In fact, the 2008 elenco telefonico lost 61 pages, almost 30 percent, from its previous edition. What did they cut out? The answer was apparent to anyone who opened it: most of the names were gone from the listing of Roman Curia offices.
Instead, the phone book now provides names and numbers only for the top three officials of each department. The rest of the Curia did a disappearing act.
Naturally, journalists were upset. We spend a lot of time thumbing through the phone book when we need to contact potential sources, and this seemed to be saying: Don’t bother.
And what about Vatican employees who need to exchange information with other departments? In a world not known for cross-communication, the change made it even harder to navigate the labyrinthine Vatican bureaucracy.

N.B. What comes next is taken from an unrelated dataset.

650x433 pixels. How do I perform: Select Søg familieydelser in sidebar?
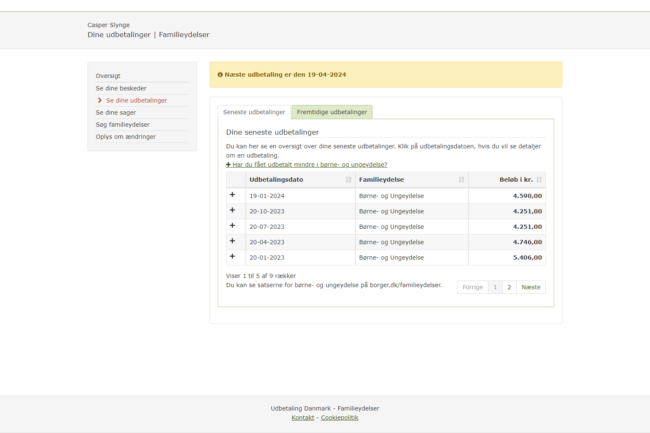(x=122, y=124)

It also meant the six nuns at the Vatican switchboard are going to be busier, as more and more callers go through the Vatican’s main +39.06.6982 telephone number.

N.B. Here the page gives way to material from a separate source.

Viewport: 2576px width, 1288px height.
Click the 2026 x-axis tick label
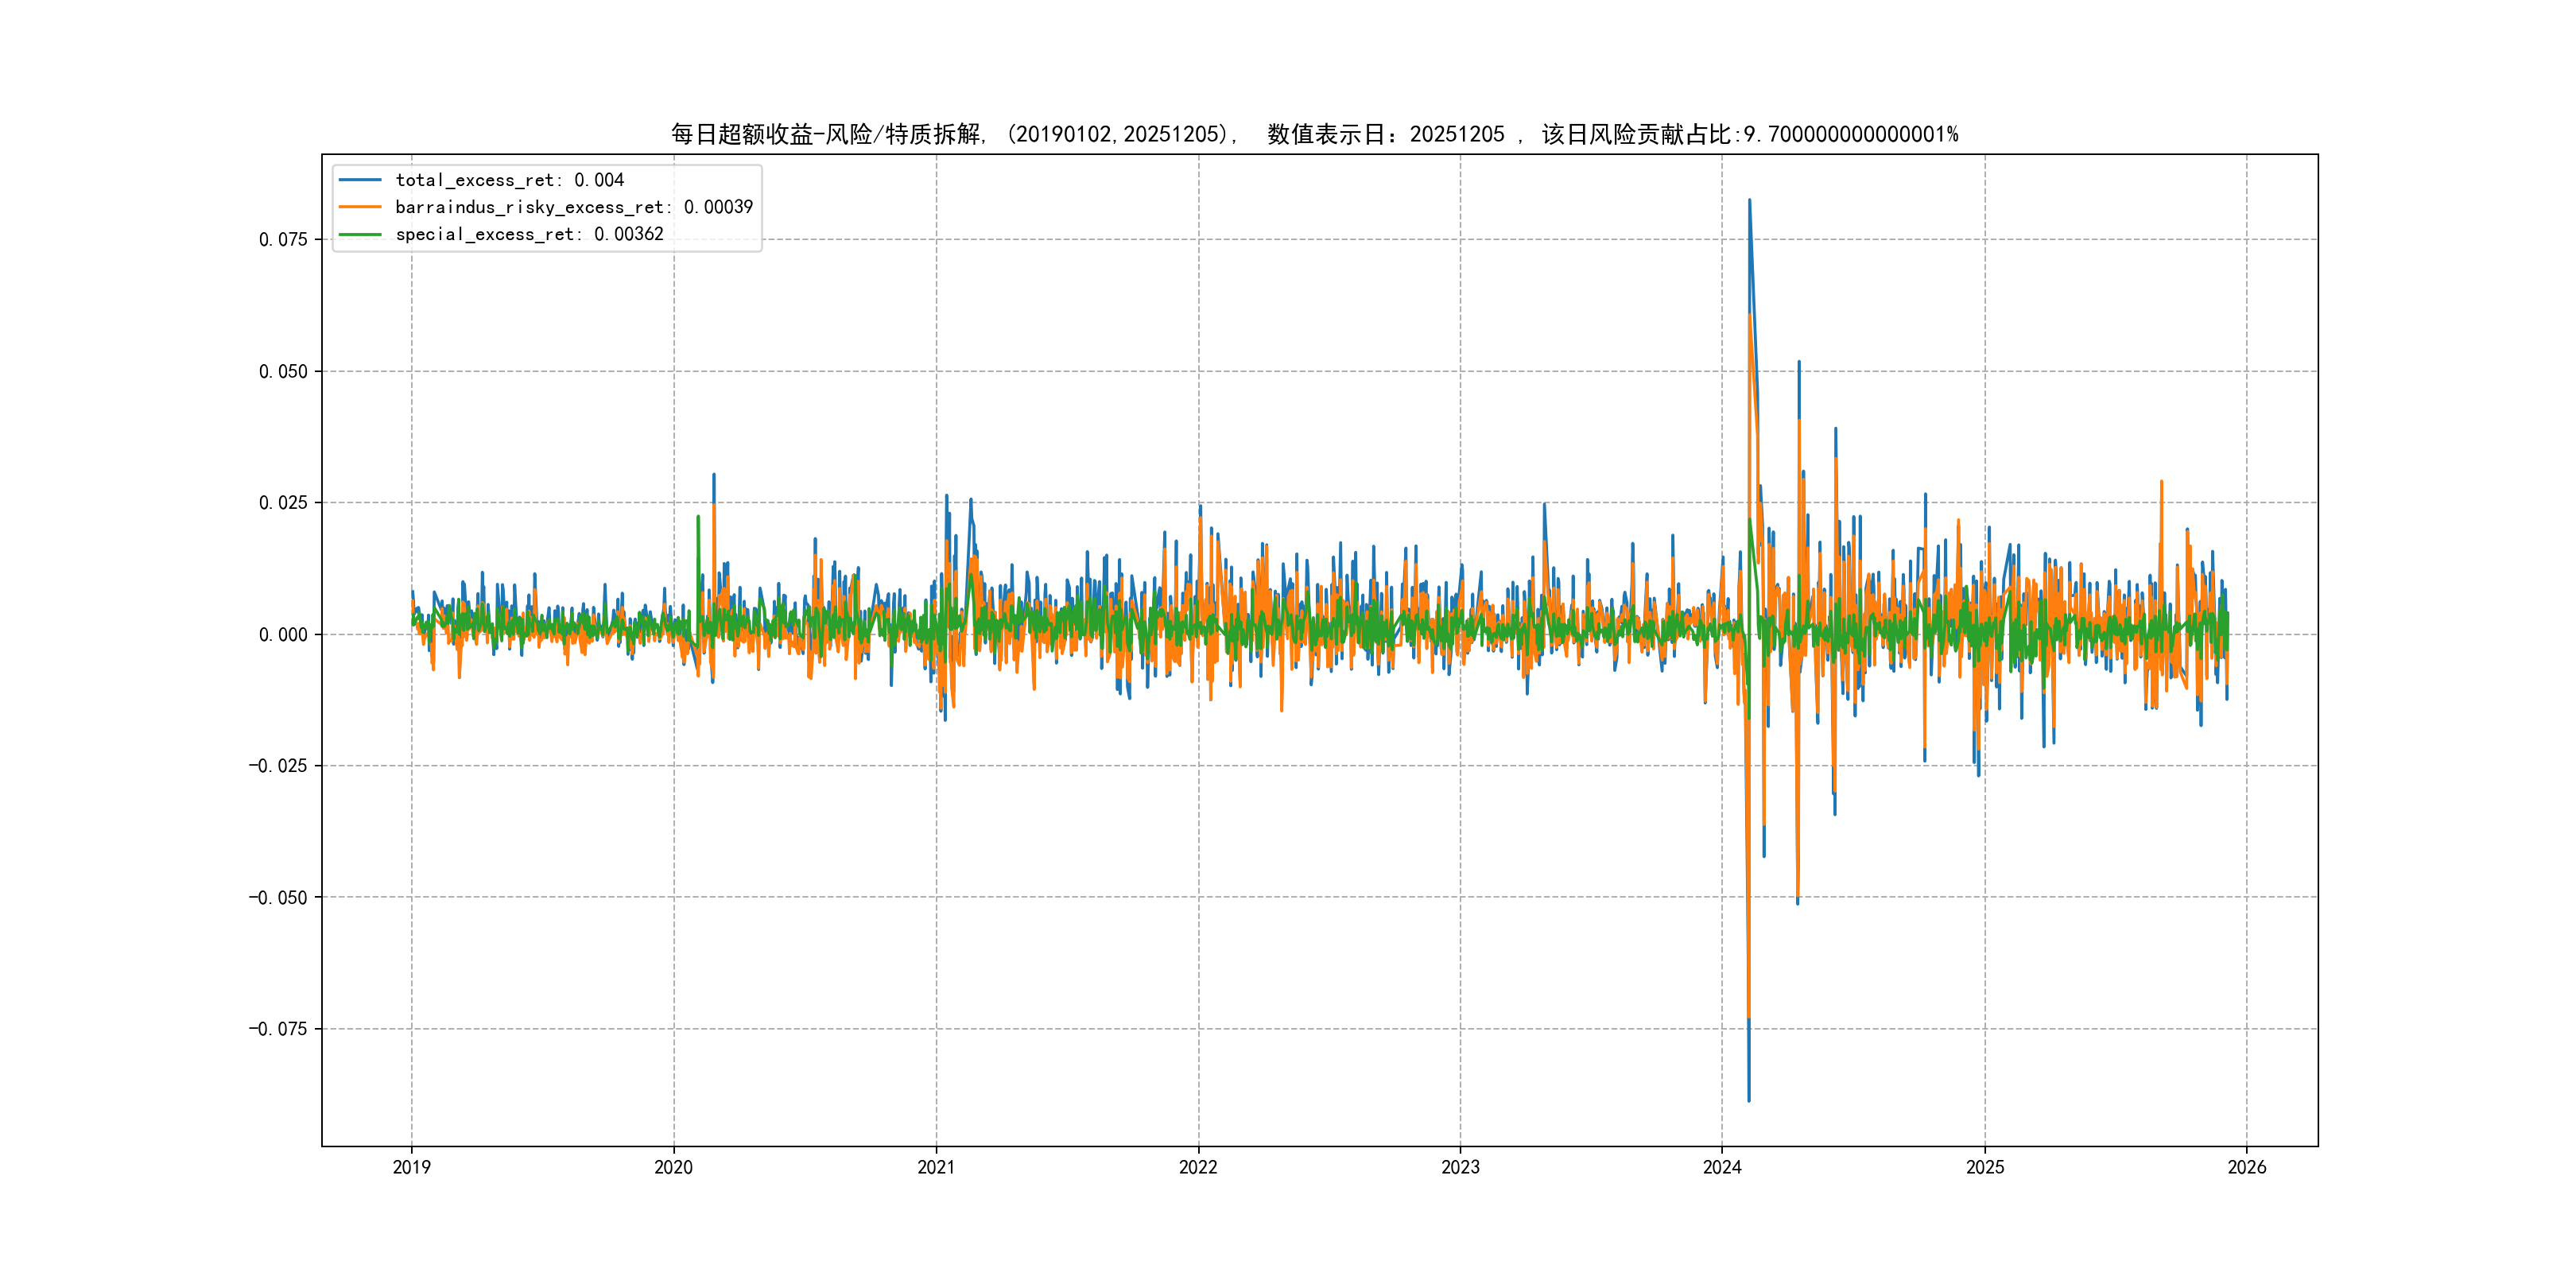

I phoned the head of the Vatican telephone office, Brother Andrea Mellini (who is listed in the new book) and asked him why the change. He said it was a decision of superiors who wanted the phone book to be “more anonymous.”
Brother Mellini pointed out that numbers for most Vatican personnel continue to be listed in an alphabetical name-only section. So if you know precisely who you’re looking for, it’s still possible to reach him or her. But the phone book will no longer serve as a workforce directory for the Roman Curia.
If there are a lot of complaints, maybe they’ll return to the old format, Brother Mellini said. But he thinks the simplification could be a good thing, because it will make it easier to produce a new phone book each year.
That would be nice. Before this year’s edition, the last time a Vatican phone book came out was in 2004.